SELECTED TEXT.

** BEGIN **

Morse built an experimental line from Baltimore to Washington, D.C., and on May 24, 1844, transmitted his telegraph's inaugural message—"What hath God wrought!" His next transmission—"Have you any news?"—proved prophetic, as within a few years a torrent of information gushed down the slender copper wires. Whereas all previous long-distance communication depended on transportation-horses, ships, or trains carrying words on paper—the telegraph carried messages at the blazing speed of electricity. Newspapers, ever eager to scoop their rivals, were quick to embrace the technology, as were railways. Trains dispatched according to timetables tended to get off schedule and collide with each other; telegraphs allowed railroad managers to coordinate traffic safely. Telegraph lines followed railroad rights-of-way, and the two technologies advanced in tandem, copper wires stretched out alongside iron rails.14

At the end of the Civil War the Western Union Telegraph Company, the industry leader, owned more than 44,000 miles of telegraph wire, more than the combined total of its two strongest rivals, American Telegraph and U.S. Telegraph. At that time long-distance transmission between cities remained the core of the industry, but new telegraph-based services began springing up rapidly—most notably, fire alarm call boxes on city streets that allowed citizens to report the location of fires, and stock and gold quotation systems that linked banks and brokerage houses with central exchanges. Competition was fierce in the young industry, and companies were eager to gain an edge through technical innovation. The situation created rich opportunities for ambitious young inventors.15

* Although Franklin was the first to propose this type of experiment, he was not the first to perform it. He described a lightning experiment in a letter published in England in 1751. In May 1752 French experimenters followed his instructions and confirmed that lightning was electrical in nature. A month or so later—probably before he had heard of the French success—Franklin flew his kite into the storm.

** END **

INFORMATION PROVIDED.
** BEGIN **

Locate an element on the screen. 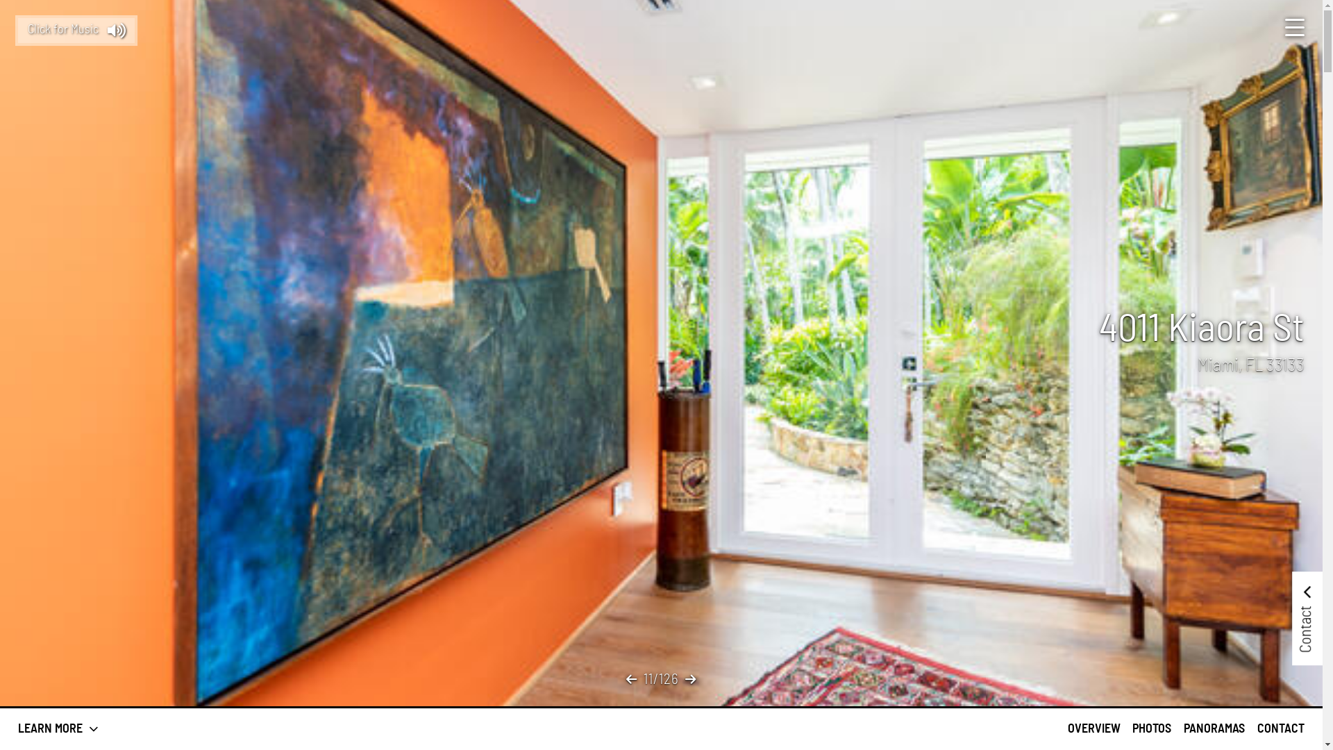 This screenshot has width=1333, height=750. 'CONTACT' is located at coordinates (1280, 728).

** END **

PROBLEM REQUIREMENTS. In the telegraph passage above, how many miles of telegraph wire did Western Union own at the end of the Civil War?

FINAL RESULT. More than 44,000 miles.